Chances are you may have heard there’s a smartphone app named TikTok, but may not know what it is or does. But, if you’ve recently seen a young person dancing, miming or lip syncing on a smartphone, you likely have your answer.
“TikTok is one of the most popular apps on the face of the earth,” says WTOP tech guy Gregg Stebben.
“It’s just a place where millions of people have put billions of very short, very entertaining videos, between 15 seconds and a minute long.”
TikTok is social, a chance for users to create the content they share, as well as short videos uploaded by friends and strangers.
“You might see some dancing. You might see some singing. You might see some karaoke. You might see some lip syncing, a joke, some storytelling — often in cars — practical jokes, memes, and I should warn you, sometimes some very strong language,” said Stebben.
As with many apps that quickly become popular, young people are providing the impetus. Tik Tok users are supposed to be 13, but the person with the phone is responsible for entering their age.
“It’s really good, wholesome fun. The only thing missing is Bob Saget, host of America’s Funniest Home Videos, because in a way, it’s very much in that spirit,” said Stebben.
With vertical videos, the ability to choose music, funny filters, and other creation tools, TikTok skews young — for now.
“The age gap will decrease.

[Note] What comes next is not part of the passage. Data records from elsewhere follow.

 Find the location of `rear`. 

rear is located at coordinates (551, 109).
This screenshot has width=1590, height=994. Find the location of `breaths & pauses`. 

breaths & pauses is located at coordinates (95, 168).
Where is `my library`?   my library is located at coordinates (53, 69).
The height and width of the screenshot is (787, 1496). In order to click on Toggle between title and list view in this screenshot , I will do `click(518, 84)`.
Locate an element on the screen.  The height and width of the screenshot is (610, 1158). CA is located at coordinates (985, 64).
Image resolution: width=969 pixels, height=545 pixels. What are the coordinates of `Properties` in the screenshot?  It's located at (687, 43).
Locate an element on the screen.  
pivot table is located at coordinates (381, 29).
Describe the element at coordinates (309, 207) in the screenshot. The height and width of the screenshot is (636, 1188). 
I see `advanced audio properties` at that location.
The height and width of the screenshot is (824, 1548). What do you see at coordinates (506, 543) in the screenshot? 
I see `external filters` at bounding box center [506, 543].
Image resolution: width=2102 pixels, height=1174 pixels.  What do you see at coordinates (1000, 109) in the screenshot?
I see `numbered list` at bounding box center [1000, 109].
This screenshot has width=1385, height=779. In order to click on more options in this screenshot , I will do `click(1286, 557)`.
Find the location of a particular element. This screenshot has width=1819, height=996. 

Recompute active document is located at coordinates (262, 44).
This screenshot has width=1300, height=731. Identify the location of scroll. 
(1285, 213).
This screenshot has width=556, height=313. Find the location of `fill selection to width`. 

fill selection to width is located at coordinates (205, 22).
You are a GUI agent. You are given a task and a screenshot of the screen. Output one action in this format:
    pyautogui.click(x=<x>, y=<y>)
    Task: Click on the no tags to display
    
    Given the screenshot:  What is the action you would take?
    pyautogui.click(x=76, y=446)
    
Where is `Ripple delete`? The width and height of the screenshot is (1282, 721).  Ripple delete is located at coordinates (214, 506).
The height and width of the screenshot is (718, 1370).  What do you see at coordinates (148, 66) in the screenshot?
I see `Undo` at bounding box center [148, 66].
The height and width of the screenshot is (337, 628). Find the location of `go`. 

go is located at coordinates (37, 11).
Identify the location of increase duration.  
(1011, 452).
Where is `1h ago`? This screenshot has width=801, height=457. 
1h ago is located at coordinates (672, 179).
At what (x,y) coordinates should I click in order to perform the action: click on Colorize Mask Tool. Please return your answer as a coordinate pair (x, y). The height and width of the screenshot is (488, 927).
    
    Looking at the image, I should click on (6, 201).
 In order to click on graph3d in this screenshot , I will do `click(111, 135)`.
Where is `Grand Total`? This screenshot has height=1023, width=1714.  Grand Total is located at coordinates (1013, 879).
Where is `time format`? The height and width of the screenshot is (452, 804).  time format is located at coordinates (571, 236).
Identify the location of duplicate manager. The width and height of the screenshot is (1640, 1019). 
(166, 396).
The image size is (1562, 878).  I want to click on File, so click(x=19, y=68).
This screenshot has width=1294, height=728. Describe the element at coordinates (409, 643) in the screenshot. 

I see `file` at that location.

As people outside of teens and millennials become exposed and begin watching for themselves, of course the teens and millennials will leave and go somewhere else,” Stebben said.
Users don’t have to create an account to watch videos on phones, tablets or computers, but they do need to create an account to comment or post videos.
Eventually, like Snapchat, Stebben expects there will be advertising potential for brands looking to engage with a younger, mobile audience.